__Passage to read__:
"""
That’s it. We are technically done. If you save and drag the .kicad_pcb file onto the OSHPark web page you’ll get a pretty purple PCB in a week or two. That’s not to say this PCB actually works – I screwed up the USB signals in the schematic, and that propagated over to the PCB. No matter, because no one is actually going to build one of these boards.

This just about concludes the ‘Creating A PCB in Everything’ tutorial for KiCad. If you’ve been reading along for the last five thousand words, you have an excellent introduction to KiCad, and should at least be able to build a breakout board. This doesn’t mean I’m done with KiCad quite yet – there are a few more tricks to go over including DRC and ERC, a demo of how freakin’ awesome the routing in KiCad is, and I need to put a keepout on the decoupling cap in on the board, anyway. Creating a PCB in Everything: KiCad Part 3 (the optional part) will be out sometime next week.

Thoughts on KiCad

This series of posts serves two purposes. First, it is a quick tutorial for various PCB design tools. After reading these posts, you should be able to guess your way through a PCB design tool and build a simple PCB. Second, each of these tutorials serves as a pseudo-review of each PCB design tool. Each of these posts serves to illuminate the quirks of a PCB design tool, and serves as a notice that I still have an unclaimed bounty for the first person to create a part for an ATtiny85 from scratch in Fritzing. Don’t use Fritzing, it sucks.
"""
[Dataset excerpt]
"""
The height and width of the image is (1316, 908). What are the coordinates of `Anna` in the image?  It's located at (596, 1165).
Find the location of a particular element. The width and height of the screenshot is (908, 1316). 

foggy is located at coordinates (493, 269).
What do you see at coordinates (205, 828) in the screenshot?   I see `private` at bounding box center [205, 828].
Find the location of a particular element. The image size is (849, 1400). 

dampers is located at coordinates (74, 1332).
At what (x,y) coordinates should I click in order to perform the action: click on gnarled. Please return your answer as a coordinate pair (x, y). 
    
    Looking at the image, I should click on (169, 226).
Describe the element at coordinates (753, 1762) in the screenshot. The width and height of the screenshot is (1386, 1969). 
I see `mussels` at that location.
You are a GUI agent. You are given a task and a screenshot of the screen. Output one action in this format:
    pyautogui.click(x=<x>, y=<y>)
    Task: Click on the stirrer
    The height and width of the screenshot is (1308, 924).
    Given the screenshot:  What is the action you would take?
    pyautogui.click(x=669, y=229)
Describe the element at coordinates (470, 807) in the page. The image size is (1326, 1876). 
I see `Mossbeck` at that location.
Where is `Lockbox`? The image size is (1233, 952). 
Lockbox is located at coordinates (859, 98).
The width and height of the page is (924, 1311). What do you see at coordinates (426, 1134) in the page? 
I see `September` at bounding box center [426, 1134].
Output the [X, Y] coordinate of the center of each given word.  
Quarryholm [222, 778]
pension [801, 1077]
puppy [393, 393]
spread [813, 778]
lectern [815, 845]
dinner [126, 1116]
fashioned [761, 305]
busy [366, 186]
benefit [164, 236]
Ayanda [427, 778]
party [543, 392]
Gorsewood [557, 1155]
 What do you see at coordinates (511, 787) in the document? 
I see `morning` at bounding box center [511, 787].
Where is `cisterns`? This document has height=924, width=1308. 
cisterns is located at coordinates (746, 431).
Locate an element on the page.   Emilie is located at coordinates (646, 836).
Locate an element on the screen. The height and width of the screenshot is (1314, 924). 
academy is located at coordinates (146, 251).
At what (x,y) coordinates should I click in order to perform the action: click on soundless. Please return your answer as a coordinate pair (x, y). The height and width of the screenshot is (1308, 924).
"""
__Instructions for the task__: Rewrite the stretch of the KiCad passage from "That’s it. We" through "of these boards.", putting "green" in place of "purple". Please rely only on the KiCad passage.

__Response below__:
That’s it. We are technically done. If you save and drag the .kicad_pcb file onto the OSHPark web page you’ll get a pretty green PCB in a week or two. That’s not to say this PCB actually works – I screwed up the USB signals in the schematic, and that propagated over to the PCB. No matter, because no one is actually going to build one of these boards.